Funny thing is that even though denying Solidarity a spot on the front page of the ballot, the Unity Caucus dominated election committee decided to give Solidarity a full two page ad in the NY Teacher as if they were running as a caucus. And they will place the name Solidarity next to each candidate's name. Though I believe that by doing this they are technically breaking their rule in spirit, I guess they felt sort of bad for Solidarity and gave them this break. I have no real issues with their doing this since I don't believe many people even notice the NY Teacher ads. I had urged MORE/New Action to leave the page blank except for an 8 point type in the middle saying vote MORE/New Action, the only rational choice.
Imagine that the few people who bother to read the NY Teacher open to this page and have to squint to read it.
But no one listens to me.

Let's explore the idea of 40. Should it have been lower? What kind of threshold is fair to be able to call yourself a slate? When ICE was barely a few months old in 2004 we had little problem in getting double that number. 40 seems like a reasonable number to show caucus viability. What I can't understand is given the sturm and drang from some people on facebook and in the comments sections of blogs why aren't some of these people running with Solidarity to have helped them reach the magic number?

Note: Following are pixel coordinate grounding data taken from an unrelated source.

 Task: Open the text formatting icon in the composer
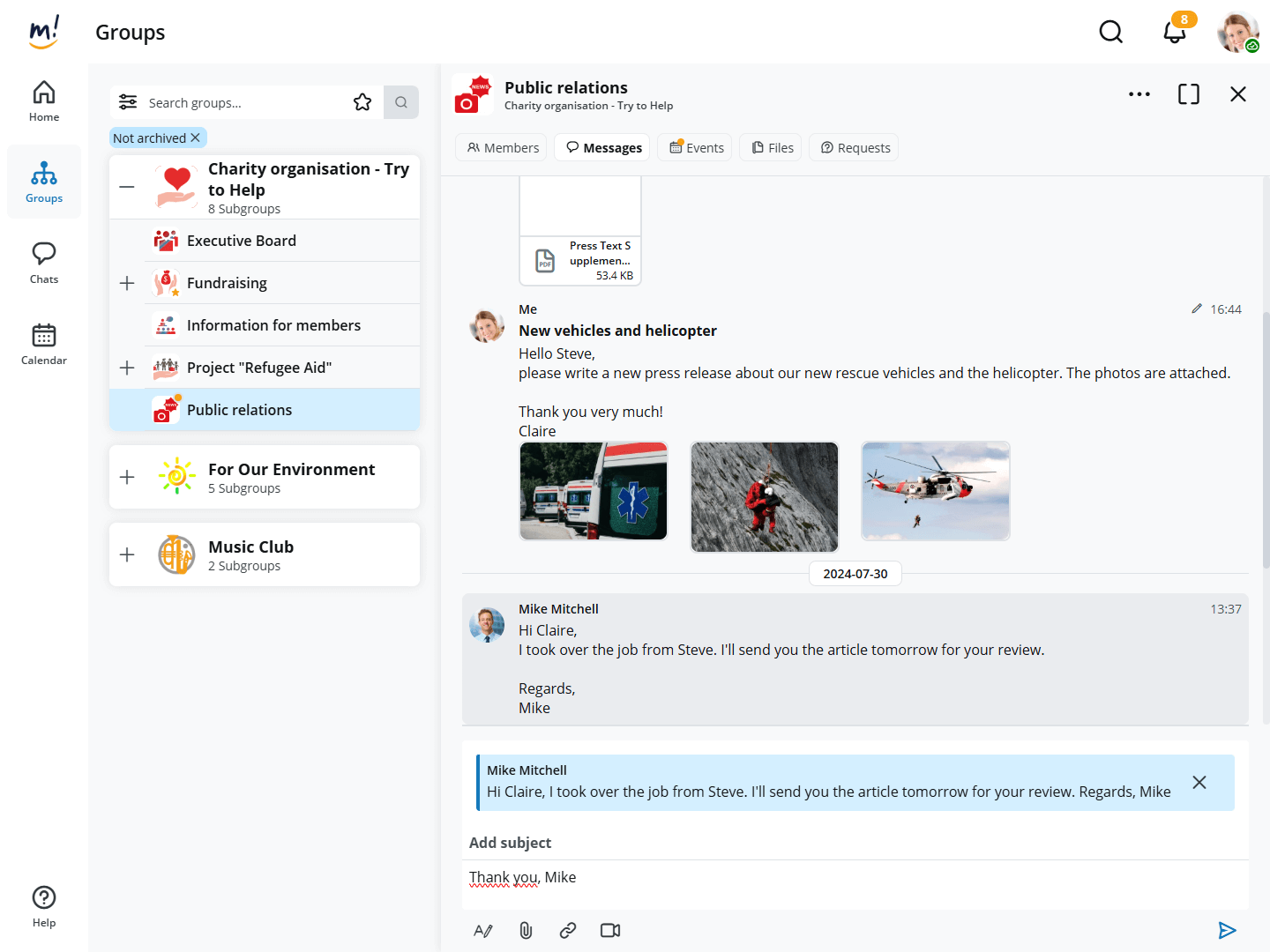[483, 930]
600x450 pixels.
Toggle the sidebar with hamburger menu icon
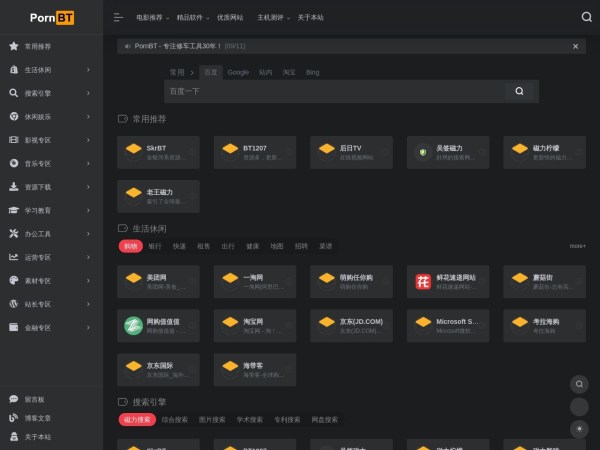coord(118,17)
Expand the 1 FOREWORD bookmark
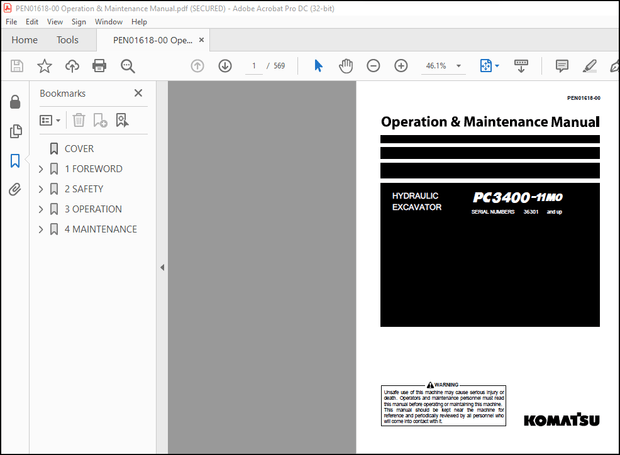The height and width of the screenshot is (455, 620). click(41, 169)
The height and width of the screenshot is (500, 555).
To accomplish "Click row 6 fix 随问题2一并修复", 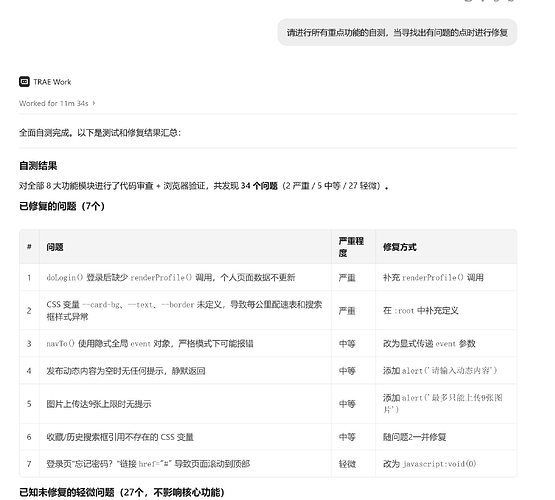I will tap(414, 437).
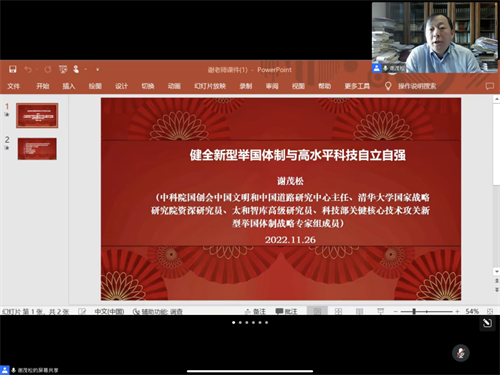The image size is (500, 375).
Task: Open the 更多工具 ribbon tab
Action: 357,86
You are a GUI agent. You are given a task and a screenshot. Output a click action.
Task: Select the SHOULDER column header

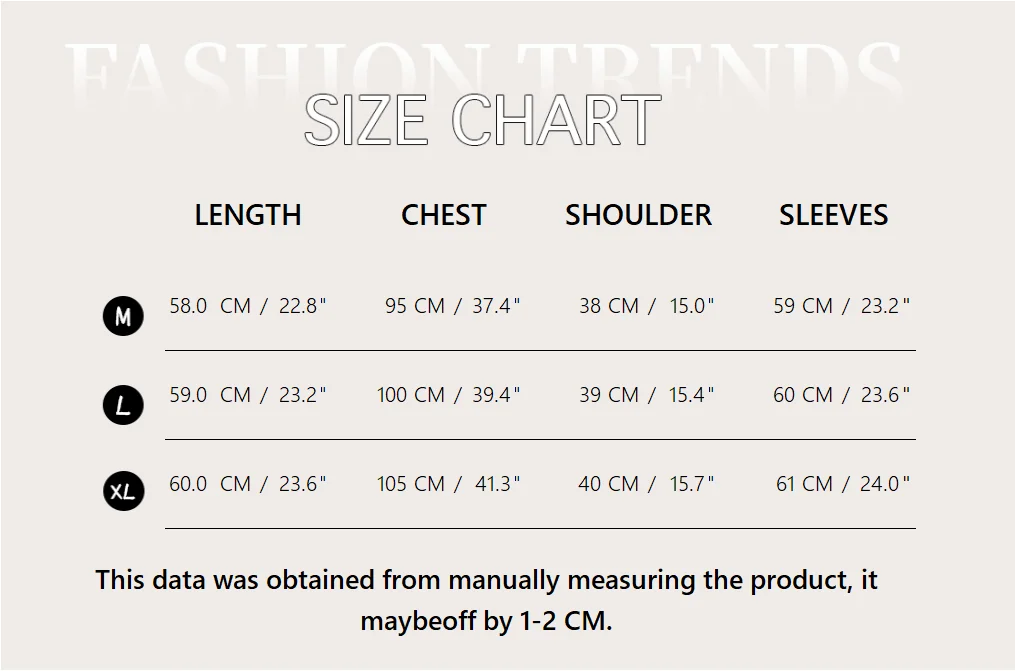[638, 215]
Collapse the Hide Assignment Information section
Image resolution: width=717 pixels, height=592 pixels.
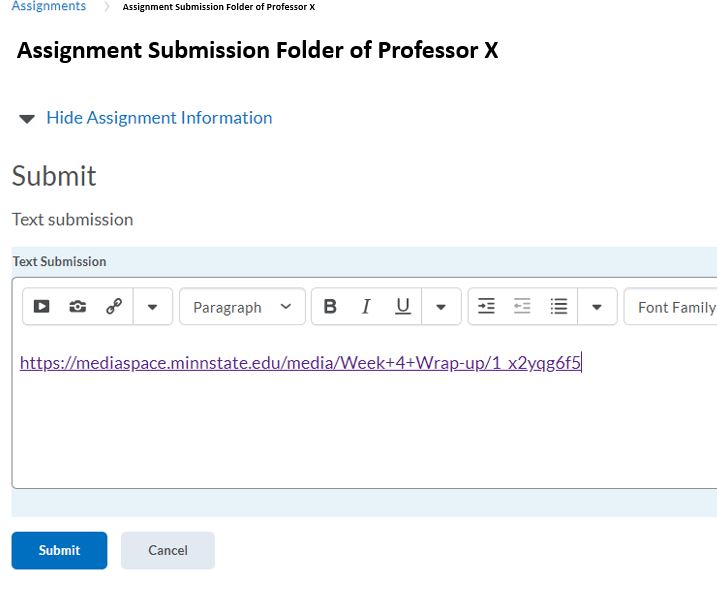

I have mixed feelings on this issue as I like competition.  MORE/New Action seem to be solid in terms of outreach and people being active even though that doesn't necessarily translate into votes. On the other hand, this will be the first time since 2001 that when people open their election ballots they will see only one opposition slate on the first page and will have to open the booklet to see all the candidates. Many of my efforts over the years have been aimed at creating one united opposition force to challenge Unity.

As MORE shows more unity internally than I've seen since its inception and begins working with New Action in an open and fair manner, I think we are moving in the right direction though I am still skeptical that will translate into votes in an election that only seems to have the 7 high school Ex Bd seats at stake.
----
Election Literature BE GONE
Monday afternoon I picked up 20,000 MORE/New Action leaflets. I dropped about 3000 off in Queens and another 10,000 in Brooklyn to be brought to the Delegate Assembly for people to pick up and take back to their schools. I kept about 7000 for further drop offs. I brought about 1500 with me to the DA.

Post DA decompression at Happy Hour
Last month when we disposed of 5000 at the DA we were surprised. By 6:15 PM every single one was gone with people having to leave empty handed. So we headed off to the Happy Hour which was crowded.
-------

Stuffing School mailboxes and running into some principals who seemed cool
 
Before the DA we stopped at some campuses to stuff mail boxes at some schools with John Antush. At one campus with 5 schools we first met a chapter leader who knew all about MORE and signed on to be a regular distributer. At the other schools in the building we had no problem, One guy sitting in the office in very casual clothing was so welcoming. I said you heard of MORE? He said of course and then said tell them the CSA in this school supports you. He was the principal. Ordinarily I wouldn't admit that but this guy just seemed so cool. One of the ladies in the office escorted us to the boxes and said he was an awesome guy to work for. I was ready to come out of retirement.

At a school in another building the principal was an older British guy from London. We had a brief chat. He seemed pleasant. Of course all this is from a distance but over the years I have faced some resistance from some principals who acted like we were trespassing. Now the only resistance we've heard about is from Unity chapter leaders, not principals.

My sense is that there may be more well-run schools by decent people than we have been willing to admit. It is so much easier to make lists of bad principals. I'm thinking of starting a list of principals I would want to work for and try to use them as escape routes for people who feel they need to get out of their schools.